I have done bipolar and I know exactly what you are going through. You meet them on a high and it feels fantastic and fresh. You then see the side of some that suffor this problem, a side that is absolutely dangerous. I used to not be able to sleep at night with my former ex-wife as i feared waking up to a knife to my neck. It was horrible, yet in the end I felt so badly for her as it was a demon she couldn't shake.


----------



## Homemaker_Numero_Uno (Jan 18, 2011)

At the point where you don't feel physically safe, nothing else matters...house, money, whatever...


----------



## Lon (Jun 6, 2011)

invisible30 said:


> Interesting Lon. How are your kids handling it?!
> _Posted via Mobile Device_


We have only one child, he'll be 5 next month, he is adapting. For over a year prior to our separating my ew was out almost every evening (she had the morning routine, wake him get him dressed, breakfast and to daycare) I would have the evenings which was a lot more work. Also on weekends I did a lot more of the parenting. I'm not suggesting she was useless she did contribute some to the household but my son spent many more waking hours with me than her, though in his first two years she definitely had a larger role as being his primary caregiver. So when we went to 50/50 it was a big change, a lot more parenting work for her a lot less for me, but I really needed the reprieve (as much as I truly miss seeing my son everyday).

Now, days when he is with her can get lonely and days when I have him are even more work than before. So from his perspective there are things he likes from this (he gets full attention all the time from one parent or the other) but he also gets us until the end of our "shift" meaning he sees us at our worst and neither of us is there anymore to switch hit for each other. Whenever we transition in person and he has us both in the same room he always, sneakily, tries to pull us together. He has become a lot more generous with his "affection", gives hugs and kisses (which he always tried to avoid before) my ew seems to think its because he's happier but I know it is because there is a instinctual fear of abandonment, so I make sure to tell him how important he is to me especially at times when he is not trying to show affection.

It is strange that my son has two homes, and I really can't know how it is for him when he is with her. I usually call him every few days, he doesn't talk on the phone I just want him to hear my voice and I like to hear his noises. I sort of know the people in his other life but I don't get to share in those memories... as more time passes I feel like I've missed out on more and more of his life.
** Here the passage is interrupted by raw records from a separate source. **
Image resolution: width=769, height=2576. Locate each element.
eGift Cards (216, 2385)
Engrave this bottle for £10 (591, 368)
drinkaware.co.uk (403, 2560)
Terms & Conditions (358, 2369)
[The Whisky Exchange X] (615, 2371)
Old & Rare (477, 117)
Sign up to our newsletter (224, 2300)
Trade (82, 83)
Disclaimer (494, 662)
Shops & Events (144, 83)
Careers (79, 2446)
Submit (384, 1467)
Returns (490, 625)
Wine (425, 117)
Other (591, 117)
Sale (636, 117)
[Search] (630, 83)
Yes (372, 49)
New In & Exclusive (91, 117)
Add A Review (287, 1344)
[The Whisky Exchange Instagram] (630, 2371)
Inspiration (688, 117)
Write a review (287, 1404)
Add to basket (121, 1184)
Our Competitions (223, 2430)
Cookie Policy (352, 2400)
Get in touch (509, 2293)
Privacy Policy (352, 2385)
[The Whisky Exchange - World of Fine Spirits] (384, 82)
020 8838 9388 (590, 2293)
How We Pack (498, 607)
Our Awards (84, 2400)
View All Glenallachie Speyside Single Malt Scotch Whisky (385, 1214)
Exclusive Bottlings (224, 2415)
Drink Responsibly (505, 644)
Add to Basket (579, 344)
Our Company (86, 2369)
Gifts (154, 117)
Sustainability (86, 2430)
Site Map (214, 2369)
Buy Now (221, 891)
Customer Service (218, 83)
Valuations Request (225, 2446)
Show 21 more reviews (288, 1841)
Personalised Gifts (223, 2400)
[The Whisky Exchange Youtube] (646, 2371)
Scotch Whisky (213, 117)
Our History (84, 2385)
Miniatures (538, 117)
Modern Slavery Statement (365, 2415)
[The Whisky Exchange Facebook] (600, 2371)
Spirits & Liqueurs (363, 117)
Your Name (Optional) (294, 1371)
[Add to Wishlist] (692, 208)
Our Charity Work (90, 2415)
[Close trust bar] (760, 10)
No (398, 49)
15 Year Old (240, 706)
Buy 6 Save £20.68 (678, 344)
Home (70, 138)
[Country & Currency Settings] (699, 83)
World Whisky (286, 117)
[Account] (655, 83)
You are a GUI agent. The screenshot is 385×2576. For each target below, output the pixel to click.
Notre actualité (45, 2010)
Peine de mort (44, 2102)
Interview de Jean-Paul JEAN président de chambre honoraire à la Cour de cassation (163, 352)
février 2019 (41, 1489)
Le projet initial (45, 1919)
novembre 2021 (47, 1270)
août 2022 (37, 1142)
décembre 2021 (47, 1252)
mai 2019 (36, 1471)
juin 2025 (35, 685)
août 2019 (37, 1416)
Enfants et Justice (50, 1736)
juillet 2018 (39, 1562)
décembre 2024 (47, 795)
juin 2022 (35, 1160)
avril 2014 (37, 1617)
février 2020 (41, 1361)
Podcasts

OTOH, together with him we do all kinds of fun things and are making a lifetime of our own shared memories. So I think it will be okay for him, it will definitely shape the kind of person he is becoming, but I know he still has a good shot at a fulfilling life, I only hope he realizes that meeting one person to share it with when he is an adult is actually a good thing, and I hope he doesn't develop difficult attachment issues.


----------



## NotSoSureYet (Nov 10, 2011)

I moved out of our home and I've been renting a small house ($600 per month) for about 7 months now......We still have our joint checking acct that our "together" bills get paid from - mortgage, cell, insurance. We split our 1 child 50/50. She is 5. She's with her dad on Mon&Tue, with me Wed&Thur, then each gets her every other weekend. $$ is REALLY tight right now. We are waiting for our house to get refinanced to get a lower payment, then I will file a Quit Claims Deed when the divorce is final.


----------



## Lon (Jun 6, 2011)

NotSoSureYet, i just had to check your profile to see if you are not my ex! I don't think you are unless you are altering some details in your posts. My parenting schedule is exactly the same as yours. our separation started in middle of May, my W's finances are tight, she moved into a townhouse with another divorced mom of one, and it seems to be working out for them and my son at that place.


----------



## NotSoSureYet (Nov 10, 2011)

Lon said:


> NotSoSureYet, i just had to check your profile to see if you are not my ex! I don't think you are unless you are altering some details in your posts. My parenting schedule is exactly the same as yours.


Lon....I'm not your ex, my stbx wouldn't be on the website right now (or ever, even though I've tried to get him here). 
Good luck with your situation! It works pretty well for us. I was spending quite a bit of time at "our" home, but i've realized that I'm not feeling any better over the time we've been trying to R.


----------



## invisible30 (Dec 26, 2011)

have any of you dated others while in the separoesated phase? how did that work?


----------



## invisible30 (Dec 26, 2011)

did you introduce them to your kids, etc?


----------



## Lon (Jun 6, 2011)

invisible, I have also dated in my separation. It is a little complicated, for me I was never a good dater so I decided it was a skill I wanted to start learning right away. I was over my ex, and I think pretty much completely detached... still grieving the loss a little and dealing with emotional scars, but I decided to not wait around (my life has always been about waiting around for things and I need to change that).

In my case its tough, my gf was also separated but dealing with custody issues... neither of us wanted to bring our kids into it, however things went so well that I found myself getting really attached to her, even knowing that she isn't the one I want to settle with. With our parenting schedules it is very hard to make time for each other, and so I have all kinds of conflicting feelings - I want a relationship, I want to invest my heart into it and I want a mate to be part of me and my child's life, but I am not ready yet. Plus with all her free time I get insecure and jealous and so am trying to end it - another skill that I need to work on  I don't have any regrets about my love life after separating.

My ex and I have agreed to put a morality clause in our separation papers. Neither of us is allowed to have overnight guests, or have any PDA'a, handholding kissing etc around our child unless it is a serious relationship and with consent of the other parent. I don't know how easy this is to enforce or live by, but we'll see.


----------



## Married in VA (Jan 6, 2012)

You have to be careful with this. In some states you can be found guilty of adultery. This is something you should discuss with your ex and your lawyer to make sure your bases are covered, especially if your settlement is good.


----------